The end of our time in York heralded the end of our planned northern England anticlockwise tour and rather than making our way back down the coast as we’d pondered, we’ve opted to stay the full final week in Stamford; it’s a lovely old town, it’s central to places like Bletchley and Cambridge that we may yet check out and, we know it – so the compulsion to spend every minute site-seeing is reduced, giving some much needed space for admin (I need to do a BAS), Camino planning and the like. York to Stamford takes just over 2 hours, and we dine at our prior favourite Inn, the Tobie Norris.

Burghley House
Burghley House Gardens

As determined as I was to dive into the exciting world of Business Activity Statements (especially when they’re overdue), the sky was blue, the air was wonderfully calm and full of the scents of spring and – admin sucks – so we closed the door behind us, stepped out onto the cobbled alleyway off Stamford High Street and headed off for a walk through Burghley estate. It was a proper T-shirter, twenty-five degrees, and an absolute delight after all the cold and wet.
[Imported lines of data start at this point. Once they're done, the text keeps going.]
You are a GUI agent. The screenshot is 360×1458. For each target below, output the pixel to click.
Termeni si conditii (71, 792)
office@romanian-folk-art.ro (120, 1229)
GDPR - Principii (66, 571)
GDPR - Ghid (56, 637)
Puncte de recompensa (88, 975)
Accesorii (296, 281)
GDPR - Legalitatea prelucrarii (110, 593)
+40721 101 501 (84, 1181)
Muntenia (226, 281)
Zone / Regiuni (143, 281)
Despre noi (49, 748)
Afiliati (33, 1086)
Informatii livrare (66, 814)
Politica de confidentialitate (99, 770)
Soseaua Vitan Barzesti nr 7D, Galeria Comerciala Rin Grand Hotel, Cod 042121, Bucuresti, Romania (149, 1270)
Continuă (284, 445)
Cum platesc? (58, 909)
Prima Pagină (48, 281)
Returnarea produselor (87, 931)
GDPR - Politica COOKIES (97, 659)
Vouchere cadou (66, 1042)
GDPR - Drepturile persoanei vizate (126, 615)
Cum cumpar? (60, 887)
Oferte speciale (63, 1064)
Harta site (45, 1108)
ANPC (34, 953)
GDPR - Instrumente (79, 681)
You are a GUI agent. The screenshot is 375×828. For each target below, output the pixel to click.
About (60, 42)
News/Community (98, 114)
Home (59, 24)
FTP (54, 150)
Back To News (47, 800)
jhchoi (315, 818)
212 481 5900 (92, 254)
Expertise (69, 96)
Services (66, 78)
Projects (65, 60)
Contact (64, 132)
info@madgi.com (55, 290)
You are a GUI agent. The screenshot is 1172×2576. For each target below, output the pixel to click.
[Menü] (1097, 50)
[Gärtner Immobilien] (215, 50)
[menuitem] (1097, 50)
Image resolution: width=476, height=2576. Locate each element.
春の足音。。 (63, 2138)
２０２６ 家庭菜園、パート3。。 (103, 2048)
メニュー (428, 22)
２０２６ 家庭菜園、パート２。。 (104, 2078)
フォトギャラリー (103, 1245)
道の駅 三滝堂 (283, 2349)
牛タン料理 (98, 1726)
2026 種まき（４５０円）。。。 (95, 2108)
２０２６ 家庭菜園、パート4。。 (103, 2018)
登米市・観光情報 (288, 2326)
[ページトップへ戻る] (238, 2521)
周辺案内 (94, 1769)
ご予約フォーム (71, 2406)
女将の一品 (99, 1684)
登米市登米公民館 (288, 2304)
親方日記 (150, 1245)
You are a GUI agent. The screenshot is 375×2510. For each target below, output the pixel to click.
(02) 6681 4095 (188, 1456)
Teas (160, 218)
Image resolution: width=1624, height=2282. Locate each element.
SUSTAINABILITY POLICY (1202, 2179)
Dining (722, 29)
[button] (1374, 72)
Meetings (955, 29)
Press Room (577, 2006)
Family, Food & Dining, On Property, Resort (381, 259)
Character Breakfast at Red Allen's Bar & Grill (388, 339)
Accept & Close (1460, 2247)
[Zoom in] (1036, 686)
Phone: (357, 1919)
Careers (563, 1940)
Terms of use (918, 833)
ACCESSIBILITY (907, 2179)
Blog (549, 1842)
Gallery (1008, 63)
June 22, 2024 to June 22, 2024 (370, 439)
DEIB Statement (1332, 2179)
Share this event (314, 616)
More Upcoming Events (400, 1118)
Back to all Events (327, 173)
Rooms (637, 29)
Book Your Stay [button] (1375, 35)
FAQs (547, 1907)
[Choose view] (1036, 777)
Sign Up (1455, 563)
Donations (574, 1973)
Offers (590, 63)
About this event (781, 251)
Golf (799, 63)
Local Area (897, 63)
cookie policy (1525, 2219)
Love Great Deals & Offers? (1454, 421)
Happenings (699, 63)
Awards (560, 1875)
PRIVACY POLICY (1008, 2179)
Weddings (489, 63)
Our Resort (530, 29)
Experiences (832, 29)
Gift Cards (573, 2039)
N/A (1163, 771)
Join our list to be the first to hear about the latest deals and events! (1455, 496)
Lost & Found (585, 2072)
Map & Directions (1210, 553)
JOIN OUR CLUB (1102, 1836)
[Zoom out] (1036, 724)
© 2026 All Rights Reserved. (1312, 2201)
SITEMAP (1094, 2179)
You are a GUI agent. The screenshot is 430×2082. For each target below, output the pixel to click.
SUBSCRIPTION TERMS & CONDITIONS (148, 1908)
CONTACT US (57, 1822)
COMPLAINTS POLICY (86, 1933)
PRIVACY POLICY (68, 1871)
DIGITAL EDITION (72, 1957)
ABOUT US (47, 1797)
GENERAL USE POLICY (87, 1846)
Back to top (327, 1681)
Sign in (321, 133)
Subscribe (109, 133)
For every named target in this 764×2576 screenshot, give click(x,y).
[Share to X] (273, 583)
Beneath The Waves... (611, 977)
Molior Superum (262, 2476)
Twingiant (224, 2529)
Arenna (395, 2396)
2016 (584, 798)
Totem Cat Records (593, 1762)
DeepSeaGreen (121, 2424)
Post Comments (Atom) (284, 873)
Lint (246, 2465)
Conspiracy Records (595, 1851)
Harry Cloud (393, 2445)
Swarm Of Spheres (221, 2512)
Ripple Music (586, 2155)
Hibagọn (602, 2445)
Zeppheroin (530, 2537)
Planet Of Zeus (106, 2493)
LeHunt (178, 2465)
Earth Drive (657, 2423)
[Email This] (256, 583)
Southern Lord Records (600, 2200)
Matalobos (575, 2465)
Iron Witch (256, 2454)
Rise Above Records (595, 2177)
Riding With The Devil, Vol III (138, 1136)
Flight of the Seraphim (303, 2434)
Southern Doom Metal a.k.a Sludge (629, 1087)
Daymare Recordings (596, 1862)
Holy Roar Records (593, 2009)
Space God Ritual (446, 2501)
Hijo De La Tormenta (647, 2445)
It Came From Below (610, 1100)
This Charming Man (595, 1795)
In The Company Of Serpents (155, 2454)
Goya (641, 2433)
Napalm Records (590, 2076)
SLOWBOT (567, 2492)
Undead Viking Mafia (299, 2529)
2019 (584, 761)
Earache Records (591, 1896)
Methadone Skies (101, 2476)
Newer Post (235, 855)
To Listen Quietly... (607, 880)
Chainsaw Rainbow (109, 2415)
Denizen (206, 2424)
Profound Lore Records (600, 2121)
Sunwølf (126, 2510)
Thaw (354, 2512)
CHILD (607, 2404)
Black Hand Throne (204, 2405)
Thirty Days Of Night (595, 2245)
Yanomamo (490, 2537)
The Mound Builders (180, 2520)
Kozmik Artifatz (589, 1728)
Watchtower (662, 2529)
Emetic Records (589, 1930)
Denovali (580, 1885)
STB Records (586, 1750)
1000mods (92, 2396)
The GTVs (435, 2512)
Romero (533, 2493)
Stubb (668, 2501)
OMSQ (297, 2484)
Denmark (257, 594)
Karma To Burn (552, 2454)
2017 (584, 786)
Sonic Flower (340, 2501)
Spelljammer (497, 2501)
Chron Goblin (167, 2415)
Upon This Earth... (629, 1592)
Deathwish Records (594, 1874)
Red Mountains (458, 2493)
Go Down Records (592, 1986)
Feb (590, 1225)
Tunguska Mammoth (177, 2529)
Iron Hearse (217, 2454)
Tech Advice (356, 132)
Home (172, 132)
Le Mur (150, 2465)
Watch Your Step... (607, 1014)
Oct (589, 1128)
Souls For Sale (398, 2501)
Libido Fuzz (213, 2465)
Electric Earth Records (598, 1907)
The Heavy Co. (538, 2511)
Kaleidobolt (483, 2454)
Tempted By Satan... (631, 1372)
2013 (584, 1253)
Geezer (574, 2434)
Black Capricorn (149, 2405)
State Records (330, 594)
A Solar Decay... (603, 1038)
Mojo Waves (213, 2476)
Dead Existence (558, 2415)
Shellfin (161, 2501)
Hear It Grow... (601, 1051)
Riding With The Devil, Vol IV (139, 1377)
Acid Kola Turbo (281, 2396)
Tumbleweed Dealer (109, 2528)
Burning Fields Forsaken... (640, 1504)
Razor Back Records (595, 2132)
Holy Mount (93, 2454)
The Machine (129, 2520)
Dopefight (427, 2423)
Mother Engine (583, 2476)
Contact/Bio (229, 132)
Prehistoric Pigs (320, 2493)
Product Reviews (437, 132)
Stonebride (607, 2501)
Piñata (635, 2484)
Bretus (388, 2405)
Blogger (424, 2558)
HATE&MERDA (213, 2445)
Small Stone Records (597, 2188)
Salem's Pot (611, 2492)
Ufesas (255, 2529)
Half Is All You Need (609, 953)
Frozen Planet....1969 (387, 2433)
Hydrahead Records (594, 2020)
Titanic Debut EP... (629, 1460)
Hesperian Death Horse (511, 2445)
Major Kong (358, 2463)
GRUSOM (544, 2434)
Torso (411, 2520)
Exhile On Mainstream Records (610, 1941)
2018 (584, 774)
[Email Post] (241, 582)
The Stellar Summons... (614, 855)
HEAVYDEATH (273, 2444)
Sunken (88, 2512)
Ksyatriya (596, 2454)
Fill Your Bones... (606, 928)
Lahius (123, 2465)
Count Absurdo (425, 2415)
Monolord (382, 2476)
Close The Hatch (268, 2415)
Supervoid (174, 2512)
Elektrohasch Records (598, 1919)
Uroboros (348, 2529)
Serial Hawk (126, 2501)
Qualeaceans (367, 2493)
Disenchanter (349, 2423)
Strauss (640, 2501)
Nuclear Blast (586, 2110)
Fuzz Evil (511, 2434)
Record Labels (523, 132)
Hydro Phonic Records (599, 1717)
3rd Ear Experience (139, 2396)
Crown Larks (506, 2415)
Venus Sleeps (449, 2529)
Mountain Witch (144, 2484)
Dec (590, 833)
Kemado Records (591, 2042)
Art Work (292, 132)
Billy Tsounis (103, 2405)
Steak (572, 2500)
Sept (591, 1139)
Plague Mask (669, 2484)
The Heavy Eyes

Burghley House (original) dining room ceiling. Amongst the 100s of works of art there’s a (young) Brueghel in the collection, “The Tax Collector’s Office”, that alone is circa $AUS1.5M
Billiard Room wall (members of the Order of Little Bedlam along the bottom)

Happily, the house is open, and our two-hour morning walk becomes a wonderful day trip exploring the house’s private gardens and exceptional works of art (and avoiding admin). Interestingly, John Cecil, 5th Earl of Exeter (1648–1700), master of Burghley, also founded the “Order of Little Bedlam”, which claimed Vanbrugh, the architect of Castle Howard, as a member. The club required that members provide a self-portrait (a significant financial hurdle in the 1600s) and adopt pseudonyms; badger, porcupine, elephant etc. The pseudonyms were to provide members with anonymity and freedom from scandal as they played up at their local Bull and Swan. In a very short space of time, however, locals and Inn staff alike were discussing openly how “Porcupine certainly got shitfaced last night” or “Badger must’ve eaten the pheasant with carrots etc etc.” Locals still know the various lords and gentry by their pseudonyms today! We grab a beer later at the Bull and Swan, missing by only a night, the opportunity to play “Eurovision Drag Bingo”. The Inn menu, perhaps in remembrance of members of the “Order of Little Bedlam,” includes the words of PG Wodehouse; “Intoxicated? The word did not express it by a mile. He was oiled, boiled, fried, plastered, whiffled, sozzled and blotto”

Boat House – Burghley Gardens
One of the many sculptures in Burghley Gardens

Rest easy, the BAS has been completed (yesterday), with a short stroll around Stamford thrown in, and today we were able to enjoy Bletchley, a little over an hour from here. We’ve all seen the movie; it was humbling to see the extent of the work they did, unrecognised, to forshorten the war. Interesting and a little whimsical too, to learn of the especially trained ‘spy pigeons’ that were dropped behind enemy lines to bring back vital messages.

Turning’s desk
One of the pidgeon war heroes
Walking about town. The George, Stamford
Tobie Norris Inn (you’ll have to zoom in)

2 thoughts on “Order of Little Bedlam”

  1. And your British adventure draws to a close! Interested to know the highlights of your trip.
    We have reached Bonifacio in Corsica and look forward to our drive around the island. Petrol is €1.97 per litre, we have a plug-in hybrid so fingers crossed the service stations keep a supply. Cheers fellow travellers.

  2. Corsica! Sensational! Yes, let’s hope supply holds. Uk is at about one pound sixty pence….which hurts but doesn’t stop the trip. We’ll compare notes re highlights but for me they’ve got to include the Lake district. All the best!